_PROBLEM DESCRIPTION:_
Render every line from the one containing "お問い合わせ (219, 1731)" down through the one containing "入会案内 (323, 2089)" as a Markdown table with the columns Row and Entry. Number each row and omit any blank lines.

_DATA EXCERPTS:_

☆ ☆ ☆ ☆ ☆ ☆ ☆

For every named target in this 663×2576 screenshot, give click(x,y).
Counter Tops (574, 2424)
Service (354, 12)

☆ ☆ ☆ ☆ ☆ ☆ ☆

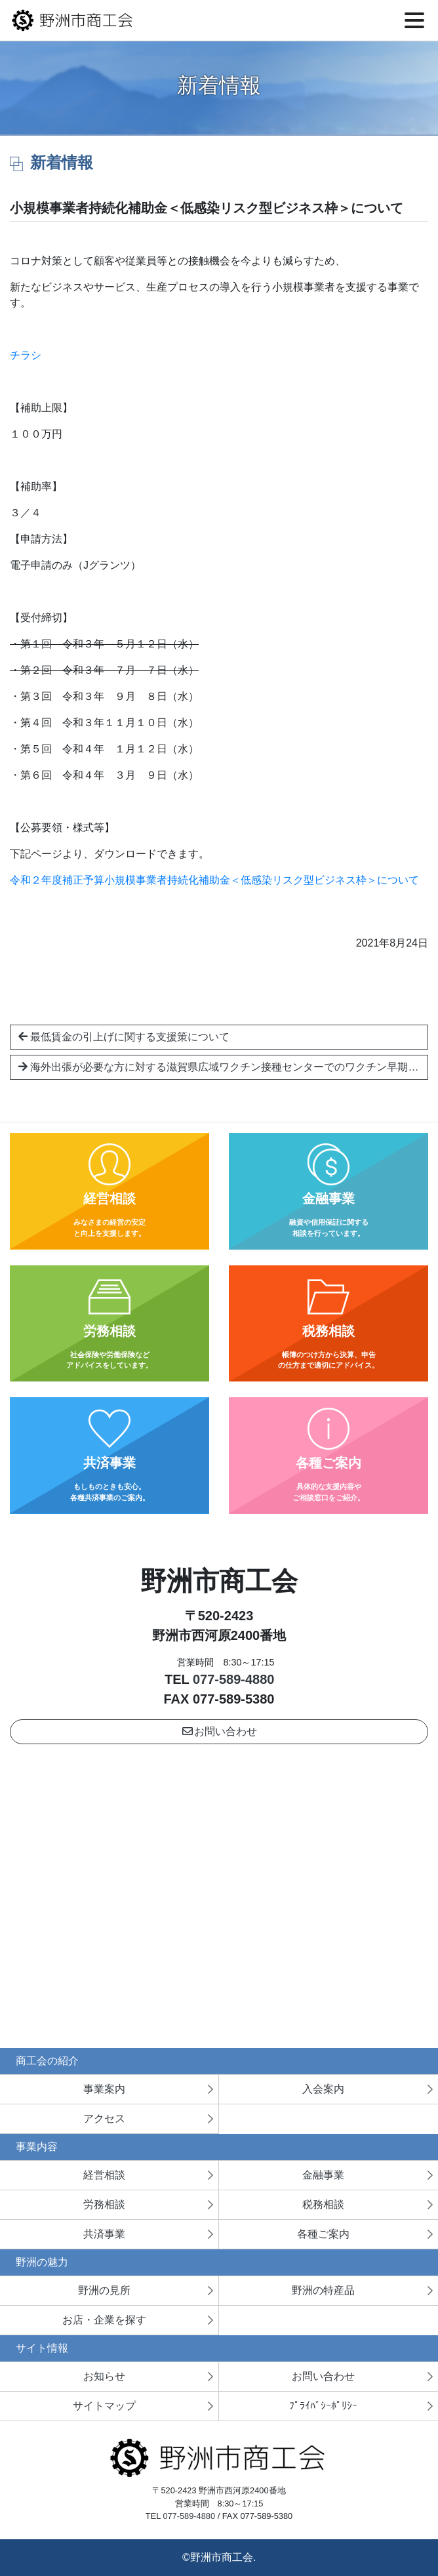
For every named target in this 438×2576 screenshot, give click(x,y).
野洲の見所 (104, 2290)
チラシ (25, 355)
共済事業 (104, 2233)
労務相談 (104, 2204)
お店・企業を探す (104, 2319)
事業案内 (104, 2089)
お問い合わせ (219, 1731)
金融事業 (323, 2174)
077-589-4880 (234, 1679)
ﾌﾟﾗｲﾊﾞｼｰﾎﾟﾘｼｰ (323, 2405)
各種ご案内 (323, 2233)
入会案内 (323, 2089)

☆ ☆ ☆ ☆ ☆ ☆ ☆

_FULL ANSWER:_
| Row | Entry |
|---|---|
| 1 | お問い合わせ (219, 1731) |
| 2 | 金融事業 (323, 2174) |
| 3 | 077-589-4880 (234, 1679) |
| 4 | ﾌﾟﾗｲﾊﾞｼｰﾎﾟﾘｼｰ (323, 2405) |
| 5 | 各種ご案内 (323, 2233) |
| 6 | 入会案内 (323, 2089) |